“King Kong is a great film, but [the 2-Disc Special Edition] is not yet a great DVD.”
That was how I concluded my review of the DVD that came out earlier this year because after seeing the content on Peter Jackson’s Lord of the Ring Special Extended DVDs, there was no doubt King Kong (2005) would be given a similar treatment.
This is the DVD set for fans of the movie, like myself, who enjoyed being transported to the world of Peter Jackson’s imagination. Detractors who thought the film was too long should move right along because this version is 14 minutes longer with extended scenes and added ones. Most notable are the men dealing with a charging triceratops, battling an underwater creature, and more scenes between Jimmy and Hayes, which clears up why Jamie Bell appeared to take such a small role. There is also over six hours of behind-the-scenes material called “The King Kong Archives” for those intrigued about how the film was brought to life.
Disc One contains about one half of the movie, ending 80 minutes in when the men find Kong’s lair filled with skeletons. There is commentary from director/writer/producer Peter Jackson and writer/co-producer Philippa Boyens, who attempt to not cover material already dealt with in the accompanying documentaries.
The archives on this disc contain 38 minutes of deleted scenes. They are very compelling to watch because the effects are not completed. The scenes have been assembled, revealing the actors performing against green screens cut with insertions of crude CGI. The difficulty of shooting a project of such magnitude is made all the more apparent. It is no wonder the film won an Oscar for Best Visual Effects.
The Disc One archives also include a blooper reel, “A Night in Vaudeville” that profiles the acts used during the opening montage, and “King Kong Homage,” which is sure to be a favorite of fans of the original. Not only did the 2005 script recycle dialogue and make inside references, like the scene where Denham is looking for actresses and one named Fay is already shooting a picture with Cooper, but Jackson went all out, from using original props to recreating the original costumes of the Skull Island natives for use in the stage show when they bring Kong to New York.
Disc Two contains the remainder of the film and commentary.

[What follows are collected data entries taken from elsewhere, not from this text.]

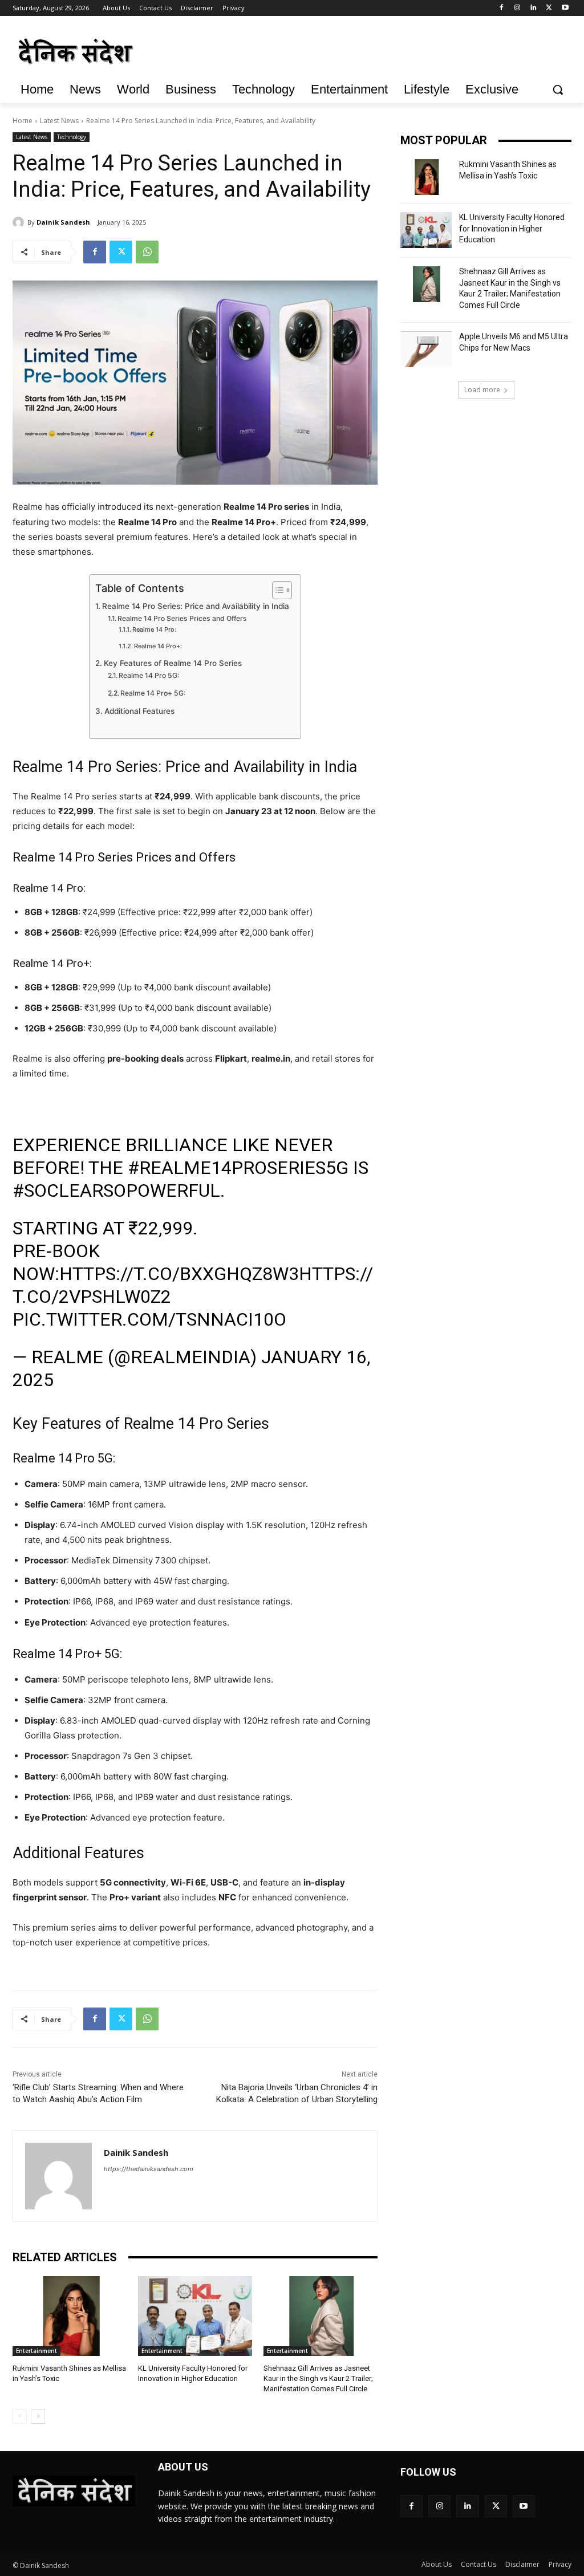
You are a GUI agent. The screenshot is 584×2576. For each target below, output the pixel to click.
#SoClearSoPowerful (116, 1190)
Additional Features (139, 711)
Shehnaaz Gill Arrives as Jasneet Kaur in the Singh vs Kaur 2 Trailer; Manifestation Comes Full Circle (318, 2378)
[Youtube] (564, 8)
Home (23, 120)
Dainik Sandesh (63, 222)
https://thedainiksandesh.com (148, 2169)
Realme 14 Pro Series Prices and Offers (182, 618)
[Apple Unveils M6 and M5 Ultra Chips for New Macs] (426, 349)
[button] (557, 89)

The archives continue with “Pre-Visualization Animatics,” which are computerized storyboards complete with the lens to be used during shooting; “The Present,” a short film made by the cast for Jackson’s birthday; a look at WETA collectibles for the committed fan with discretionary funds; and the King Kong scripts from 1996 and 2005 that can be read or printed.
Disc Three is comprised solely of “The King Kong Archives,” and Jackson claims nothing is from the previously released Production Diaries. It contains very in-depth footage of the film’s making. Video galleries present early artwork and designs going back to 1996. Documentaries of the film’s pre-production and the creation of Kong are both in two parts.
The contents on King Kong (2005) Deluxe Extended Edition make it one of the best DVD sets of the year. For those who don’t want to know how the magicians do their tricks, get the 2-Disc Special Edition.